• **Directions**
In the article about Goodwill Industries of Central Indiana below, reproduce word for word the part that opens with the words containing "INDIANAPOLIS—Engineers and social" and closes with "for the money.".

INDIANAPOLIS—Engineers and social workers seem to work from opposite ends of the brain.

But retiring Goodwill Industries of Central Indiana executive Jim McClelland has worked both angles with unusual success for 40 years.

Goodwill’s growth in Indianapolis area has been spectacular under his leadership since 1974. Back then, the balance sheet showed $3 million in revenue and 558 employees. Now it’s revenues of $130 million and 3,100 on staff. The organization has grown from eight to 55 stores, along with 10 charter schools, becoming one of the largest Goodwill groups in the nation.

With stock options in a publicly traded company, McClelland could have done fairly well with that sort of growth. Though entrepreneurial by instinct, he was never in it for the money.

With an industrial engineering degree and an MBA, McClelland found his sweet spot for helping people at Goodwill. He used his business skills in ever-expanding and creative ways to help those in need.

McClelland took Goodwill beyond its traditional sheltered workplaces to start one of the first charter schools in Indianapolis, Metropolitan High School, which quickly became a go-to place for students who had trouble at other schools. As others debated whether students from tough backgrounds could get a good education, Metropolitan developed an impressive record of students going on to college and trade schools.

• **Recorded information**
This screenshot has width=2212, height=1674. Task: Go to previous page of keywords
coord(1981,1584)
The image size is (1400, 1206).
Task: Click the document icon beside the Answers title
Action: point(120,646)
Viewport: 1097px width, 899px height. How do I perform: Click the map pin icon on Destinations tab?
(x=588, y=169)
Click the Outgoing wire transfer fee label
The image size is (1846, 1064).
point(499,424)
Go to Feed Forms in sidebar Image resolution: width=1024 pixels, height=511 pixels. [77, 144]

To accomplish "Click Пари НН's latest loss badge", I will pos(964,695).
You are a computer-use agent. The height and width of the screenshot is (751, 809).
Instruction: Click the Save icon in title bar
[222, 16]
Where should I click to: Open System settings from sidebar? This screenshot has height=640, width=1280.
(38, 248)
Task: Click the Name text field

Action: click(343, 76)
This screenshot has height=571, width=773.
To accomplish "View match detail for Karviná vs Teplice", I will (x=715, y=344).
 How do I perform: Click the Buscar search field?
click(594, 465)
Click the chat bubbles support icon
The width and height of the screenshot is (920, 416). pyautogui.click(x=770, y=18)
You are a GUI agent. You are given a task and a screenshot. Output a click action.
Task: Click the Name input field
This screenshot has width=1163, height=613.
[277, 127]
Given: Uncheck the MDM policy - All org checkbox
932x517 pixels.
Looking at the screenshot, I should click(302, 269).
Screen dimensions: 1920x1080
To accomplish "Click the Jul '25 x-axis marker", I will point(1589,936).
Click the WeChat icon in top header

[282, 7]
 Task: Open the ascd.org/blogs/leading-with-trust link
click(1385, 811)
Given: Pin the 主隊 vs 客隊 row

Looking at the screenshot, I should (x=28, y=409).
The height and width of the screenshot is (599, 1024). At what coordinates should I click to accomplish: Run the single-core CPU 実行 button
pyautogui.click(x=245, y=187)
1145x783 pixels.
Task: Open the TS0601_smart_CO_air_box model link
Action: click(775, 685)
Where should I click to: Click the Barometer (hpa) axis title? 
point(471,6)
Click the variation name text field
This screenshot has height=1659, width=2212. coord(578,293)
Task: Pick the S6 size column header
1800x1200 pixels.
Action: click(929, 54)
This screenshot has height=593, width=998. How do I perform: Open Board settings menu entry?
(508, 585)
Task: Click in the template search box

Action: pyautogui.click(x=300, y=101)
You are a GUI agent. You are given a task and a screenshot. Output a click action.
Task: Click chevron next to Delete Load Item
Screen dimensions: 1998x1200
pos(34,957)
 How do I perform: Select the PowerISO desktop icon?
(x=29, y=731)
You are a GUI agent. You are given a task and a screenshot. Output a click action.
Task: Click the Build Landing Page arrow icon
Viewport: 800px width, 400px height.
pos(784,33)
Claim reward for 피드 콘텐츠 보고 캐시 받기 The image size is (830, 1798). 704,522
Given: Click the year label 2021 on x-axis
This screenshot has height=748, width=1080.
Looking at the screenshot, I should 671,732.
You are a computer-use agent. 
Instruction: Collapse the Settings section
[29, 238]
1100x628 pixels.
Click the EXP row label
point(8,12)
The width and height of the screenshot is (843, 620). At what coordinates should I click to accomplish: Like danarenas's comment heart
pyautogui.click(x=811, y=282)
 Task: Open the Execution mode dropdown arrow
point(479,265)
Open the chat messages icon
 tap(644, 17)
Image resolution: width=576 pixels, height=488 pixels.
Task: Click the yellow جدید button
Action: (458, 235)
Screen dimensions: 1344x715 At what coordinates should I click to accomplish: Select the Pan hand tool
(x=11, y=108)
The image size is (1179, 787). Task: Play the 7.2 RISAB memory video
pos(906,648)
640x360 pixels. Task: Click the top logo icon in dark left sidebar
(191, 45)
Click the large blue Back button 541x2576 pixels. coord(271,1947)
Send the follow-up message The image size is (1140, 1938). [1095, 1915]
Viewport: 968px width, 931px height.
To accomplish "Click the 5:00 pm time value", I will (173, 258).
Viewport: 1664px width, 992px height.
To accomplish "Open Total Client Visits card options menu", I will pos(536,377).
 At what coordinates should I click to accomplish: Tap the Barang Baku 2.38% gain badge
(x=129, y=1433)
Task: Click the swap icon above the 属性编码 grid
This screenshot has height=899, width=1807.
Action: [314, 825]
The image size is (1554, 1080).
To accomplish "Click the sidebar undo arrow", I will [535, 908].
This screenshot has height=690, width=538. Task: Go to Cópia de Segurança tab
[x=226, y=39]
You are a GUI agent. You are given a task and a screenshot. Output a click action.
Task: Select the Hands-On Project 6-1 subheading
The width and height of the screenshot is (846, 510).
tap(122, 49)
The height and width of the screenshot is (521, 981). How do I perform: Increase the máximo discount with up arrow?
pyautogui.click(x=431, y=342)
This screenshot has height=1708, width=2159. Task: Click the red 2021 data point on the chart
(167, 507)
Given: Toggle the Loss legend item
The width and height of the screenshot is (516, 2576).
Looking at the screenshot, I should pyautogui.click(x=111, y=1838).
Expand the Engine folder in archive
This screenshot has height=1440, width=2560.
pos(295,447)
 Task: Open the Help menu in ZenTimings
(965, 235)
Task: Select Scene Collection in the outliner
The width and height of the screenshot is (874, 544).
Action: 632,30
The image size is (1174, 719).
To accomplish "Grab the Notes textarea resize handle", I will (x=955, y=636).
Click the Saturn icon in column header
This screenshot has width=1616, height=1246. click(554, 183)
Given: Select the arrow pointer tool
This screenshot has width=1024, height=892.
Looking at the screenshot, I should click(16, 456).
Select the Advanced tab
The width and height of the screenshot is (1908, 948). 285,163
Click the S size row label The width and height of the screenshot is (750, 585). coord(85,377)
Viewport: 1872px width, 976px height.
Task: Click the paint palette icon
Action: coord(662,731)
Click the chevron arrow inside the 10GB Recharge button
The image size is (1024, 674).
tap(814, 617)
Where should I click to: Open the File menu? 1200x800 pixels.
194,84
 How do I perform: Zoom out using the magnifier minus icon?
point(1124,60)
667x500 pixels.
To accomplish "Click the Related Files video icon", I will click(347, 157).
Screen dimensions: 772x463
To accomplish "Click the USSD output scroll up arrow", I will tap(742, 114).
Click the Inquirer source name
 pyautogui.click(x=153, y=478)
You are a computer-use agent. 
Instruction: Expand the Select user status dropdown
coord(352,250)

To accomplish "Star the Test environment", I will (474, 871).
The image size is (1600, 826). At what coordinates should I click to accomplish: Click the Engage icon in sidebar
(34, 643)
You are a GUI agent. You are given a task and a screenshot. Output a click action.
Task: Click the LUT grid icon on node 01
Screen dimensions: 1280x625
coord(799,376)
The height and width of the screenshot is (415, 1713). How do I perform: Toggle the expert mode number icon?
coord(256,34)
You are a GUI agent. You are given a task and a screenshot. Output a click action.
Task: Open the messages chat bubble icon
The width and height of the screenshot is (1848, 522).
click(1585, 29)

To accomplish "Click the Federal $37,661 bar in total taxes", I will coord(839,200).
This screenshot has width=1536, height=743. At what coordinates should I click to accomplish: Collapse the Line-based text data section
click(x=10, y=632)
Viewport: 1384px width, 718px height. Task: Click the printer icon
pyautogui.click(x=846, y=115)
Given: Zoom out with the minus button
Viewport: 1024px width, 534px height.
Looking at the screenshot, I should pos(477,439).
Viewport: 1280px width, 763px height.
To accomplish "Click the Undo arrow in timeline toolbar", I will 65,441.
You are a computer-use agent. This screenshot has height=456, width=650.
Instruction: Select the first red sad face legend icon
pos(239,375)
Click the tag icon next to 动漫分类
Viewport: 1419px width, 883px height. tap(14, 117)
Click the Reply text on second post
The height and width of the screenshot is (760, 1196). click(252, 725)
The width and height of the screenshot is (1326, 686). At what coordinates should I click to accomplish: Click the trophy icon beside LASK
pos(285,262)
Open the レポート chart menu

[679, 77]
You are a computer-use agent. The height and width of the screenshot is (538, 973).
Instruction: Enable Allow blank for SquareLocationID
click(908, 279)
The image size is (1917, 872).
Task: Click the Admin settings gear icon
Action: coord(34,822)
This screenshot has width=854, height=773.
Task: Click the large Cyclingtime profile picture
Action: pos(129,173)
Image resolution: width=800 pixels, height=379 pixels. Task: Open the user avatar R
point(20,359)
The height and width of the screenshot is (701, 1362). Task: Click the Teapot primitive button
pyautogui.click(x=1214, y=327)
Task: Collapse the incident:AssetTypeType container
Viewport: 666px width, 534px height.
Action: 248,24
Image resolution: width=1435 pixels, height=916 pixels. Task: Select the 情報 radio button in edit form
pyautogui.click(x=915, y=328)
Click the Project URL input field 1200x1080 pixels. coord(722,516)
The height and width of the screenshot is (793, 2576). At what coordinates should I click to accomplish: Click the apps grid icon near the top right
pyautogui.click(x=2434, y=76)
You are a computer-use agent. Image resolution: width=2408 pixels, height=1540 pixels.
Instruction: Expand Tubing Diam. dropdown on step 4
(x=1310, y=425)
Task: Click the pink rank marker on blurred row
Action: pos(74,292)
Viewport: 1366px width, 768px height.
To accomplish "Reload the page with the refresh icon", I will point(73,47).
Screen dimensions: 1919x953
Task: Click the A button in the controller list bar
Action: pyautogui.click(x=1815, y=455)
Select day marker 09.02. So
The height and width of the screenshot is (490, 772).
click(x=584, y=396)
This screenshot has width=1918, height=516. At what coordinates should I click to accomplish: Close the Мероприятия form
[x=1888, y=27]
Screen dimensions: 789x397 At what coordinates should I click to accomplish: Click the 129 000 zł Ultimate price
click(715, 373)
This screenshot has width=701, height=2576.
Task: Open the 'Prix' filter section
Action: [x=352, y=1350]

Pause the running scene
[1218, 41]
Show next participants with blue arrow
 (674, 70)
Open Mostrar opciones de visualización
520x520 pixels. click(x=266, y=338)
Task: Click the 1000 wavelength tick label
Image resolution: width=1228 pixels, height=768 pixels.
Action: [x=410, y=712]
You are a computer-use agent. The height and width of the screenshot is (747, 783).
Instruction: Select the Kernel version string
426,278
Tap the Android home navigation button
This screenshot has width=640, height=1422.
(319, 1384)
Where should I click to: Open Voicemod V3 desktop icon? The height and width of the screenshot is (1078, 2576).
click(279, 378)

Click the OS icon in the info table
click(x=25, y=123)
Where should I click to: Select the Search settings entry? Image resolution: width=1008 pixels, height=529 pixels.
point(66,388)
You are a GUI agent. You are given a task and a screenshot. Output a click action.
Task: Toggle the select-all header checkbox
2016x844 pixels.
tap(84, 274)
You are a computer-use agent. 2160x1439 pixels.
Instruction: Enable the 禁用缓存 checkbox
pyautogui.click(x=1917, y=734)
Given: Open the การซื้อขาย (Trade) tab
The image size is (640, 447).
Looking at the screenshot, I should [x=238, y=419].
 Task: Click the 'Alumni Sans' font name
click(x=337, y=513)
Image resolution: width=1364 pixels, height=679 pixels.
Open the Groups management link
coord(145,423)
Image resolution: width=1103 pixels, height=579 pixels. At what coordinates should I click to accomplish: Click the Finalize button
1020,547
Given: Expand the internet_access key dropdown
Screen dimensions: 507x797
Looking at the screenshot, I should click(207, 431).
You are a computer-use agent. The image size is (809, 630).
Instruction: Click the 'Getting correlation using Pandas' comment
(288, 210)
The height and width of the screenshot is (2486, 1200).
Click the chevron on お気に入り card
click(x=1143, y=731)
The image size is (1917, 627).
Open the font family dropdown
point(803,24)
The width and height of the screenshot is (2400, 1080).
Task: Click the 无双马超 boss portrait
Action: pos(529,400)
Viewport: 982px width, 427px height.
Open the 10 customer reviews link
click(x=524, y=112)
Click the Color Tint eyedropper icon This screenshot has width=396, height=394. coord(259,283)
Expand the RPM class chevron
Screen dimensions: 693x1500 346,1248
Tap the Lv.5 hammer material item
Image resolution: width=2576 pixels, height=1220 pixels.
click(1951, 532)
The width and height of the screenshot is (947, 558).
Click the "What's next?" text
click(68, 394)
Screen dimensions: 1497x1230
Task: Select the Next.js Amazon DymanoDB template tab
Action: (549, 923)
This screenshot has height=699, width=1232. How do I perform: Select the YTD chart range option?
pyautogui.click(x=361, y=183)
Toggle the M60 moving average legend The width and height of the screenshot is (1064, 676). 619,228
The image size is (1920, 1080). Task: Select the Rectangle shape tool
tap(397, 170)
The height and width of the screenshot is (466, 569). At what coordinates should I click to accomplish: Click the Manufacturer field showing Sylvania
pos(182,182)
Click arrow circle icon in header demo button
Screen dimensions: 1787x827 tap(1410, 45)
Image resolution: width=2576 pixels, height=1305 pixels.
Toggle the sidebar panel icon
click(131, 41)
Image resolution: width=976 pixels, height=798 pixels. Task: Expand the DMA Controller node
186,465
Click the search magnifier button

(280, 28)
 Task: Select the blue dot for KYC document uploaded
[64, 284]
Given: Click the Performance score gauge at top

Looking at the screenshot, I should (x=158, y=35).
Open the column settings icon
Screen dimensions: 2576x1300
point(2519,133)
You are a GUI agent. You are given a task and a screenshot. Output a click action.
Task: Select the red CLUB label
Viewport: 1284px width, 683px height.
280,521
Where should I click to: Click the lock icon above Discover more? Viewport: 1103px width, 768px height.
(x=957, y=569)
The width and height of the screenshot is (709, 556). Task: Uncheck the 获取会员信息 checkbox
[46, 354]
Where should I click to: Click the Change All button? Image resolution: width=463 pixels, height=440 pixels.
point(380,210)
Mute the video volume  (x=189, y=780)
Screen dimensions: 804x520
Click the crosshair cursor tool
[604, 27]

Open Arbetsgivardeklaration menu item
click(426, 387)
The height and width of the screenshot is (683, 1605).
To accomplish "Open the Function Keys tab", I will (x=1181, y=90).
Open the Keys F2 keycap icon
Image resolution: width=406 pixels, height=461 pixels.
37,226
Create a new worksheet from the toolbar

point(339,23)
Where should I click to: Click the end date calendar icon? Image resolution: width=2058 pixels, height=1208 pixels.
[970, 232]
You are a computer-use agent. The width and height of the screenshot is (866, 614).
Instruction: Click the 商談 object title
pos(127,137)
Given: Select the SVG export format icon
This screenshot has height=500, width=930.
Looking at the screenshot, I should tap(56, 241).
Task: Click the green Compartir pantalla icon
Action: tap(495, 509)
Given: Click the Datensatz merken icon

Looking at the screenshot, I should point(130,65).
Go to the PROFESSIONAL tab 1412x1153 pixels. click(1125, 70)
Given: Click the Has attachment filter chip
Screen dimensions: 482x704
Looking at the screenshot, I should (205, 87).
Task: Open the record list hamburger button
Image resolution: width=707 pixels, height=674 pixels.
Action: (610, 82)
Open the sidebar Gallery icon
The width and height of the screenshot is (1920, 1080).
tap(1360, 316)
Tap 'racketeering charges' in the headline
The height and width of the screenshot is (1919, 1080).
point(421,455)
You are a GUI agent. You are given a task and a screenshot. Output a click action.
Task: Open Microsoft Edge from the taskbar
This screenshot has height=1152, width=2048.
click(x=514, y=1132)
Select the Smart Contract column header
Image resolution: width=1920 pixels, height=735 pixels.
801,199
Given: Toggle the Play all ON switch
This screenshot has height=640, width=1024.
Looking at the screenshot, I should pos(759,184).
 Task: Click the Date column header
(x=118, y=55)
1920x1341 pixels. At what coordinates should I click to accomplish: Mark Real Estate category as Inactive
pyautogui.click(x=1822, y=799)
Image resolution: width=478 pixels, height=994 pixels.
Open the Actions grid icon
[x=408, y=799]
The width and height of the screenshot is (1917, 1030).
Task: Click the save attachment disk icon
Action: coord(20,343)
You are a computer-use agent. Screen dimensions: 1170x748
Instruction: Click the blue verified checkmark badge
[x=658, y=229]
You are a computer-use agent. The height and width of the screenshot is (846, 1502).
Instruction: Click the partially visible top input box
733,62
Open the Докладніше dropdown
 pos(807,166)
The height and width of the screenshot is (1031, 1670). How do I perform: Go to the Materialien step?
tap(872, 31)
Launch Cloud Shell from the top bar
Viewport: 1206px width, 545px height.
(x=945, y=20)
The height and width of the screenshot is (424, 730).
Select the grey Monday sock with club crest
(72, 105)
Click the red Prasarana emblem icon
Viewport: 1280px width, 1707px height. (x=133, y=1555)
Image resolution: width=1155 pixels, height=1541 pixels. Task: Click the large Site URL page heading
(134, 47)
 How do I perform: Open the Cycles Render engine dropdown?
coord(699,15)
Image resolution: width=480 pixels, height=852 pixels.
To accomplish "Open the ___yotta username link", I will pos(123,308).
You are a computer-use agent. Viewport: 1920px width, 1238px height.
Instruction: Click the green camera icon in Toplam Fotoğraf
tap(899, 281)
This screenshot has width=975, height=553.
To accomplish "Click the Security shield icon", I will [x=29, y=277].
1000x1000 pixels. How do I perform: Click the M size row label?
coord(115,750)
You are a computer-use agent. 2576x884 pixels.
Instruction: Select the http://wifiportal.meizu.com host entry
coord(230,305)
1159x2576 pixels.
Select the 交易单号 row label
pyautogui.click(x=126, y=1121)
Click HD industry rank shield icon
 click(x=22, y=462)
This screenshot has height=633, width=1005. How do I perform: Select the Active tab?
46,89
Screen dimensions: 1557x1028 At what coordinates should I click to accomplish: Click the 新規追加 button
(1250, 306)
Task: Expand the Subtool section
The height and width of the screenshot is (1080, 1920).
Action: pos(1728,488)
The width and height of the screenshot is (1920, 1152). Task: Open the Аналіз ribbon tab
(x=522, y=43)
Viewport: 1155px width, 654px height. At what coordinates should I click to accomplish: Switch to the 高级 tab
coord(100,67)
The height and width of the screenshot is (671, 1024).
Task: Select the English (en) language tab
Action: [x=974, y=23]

• **Solution for this exercise**
INDIANAPOLIS—Engineers and social workers seem to work from opposite ends of the brain.

But retiring Goodwill Industries of Central Indiana executive Jim McClelland has worked both angles with unusual success for 40 years.

Goodwill’s growth in Indianapolis area has been spectacular under his leadership since 1974. Back then, the balance sheet showed $3 million in revenue and 558 employees. Now it’s revenues of $130 million and 3,100 on staff. The organization has grown from eight to 55 stores, along with 10 charter schools, becoming one of the largest Goodwill groups in the nation.

With stock options in a publicly traded company, McClelland could have done fairly well with that sort of growth. Though entrepreneurial by instinct, he was never in it for the money.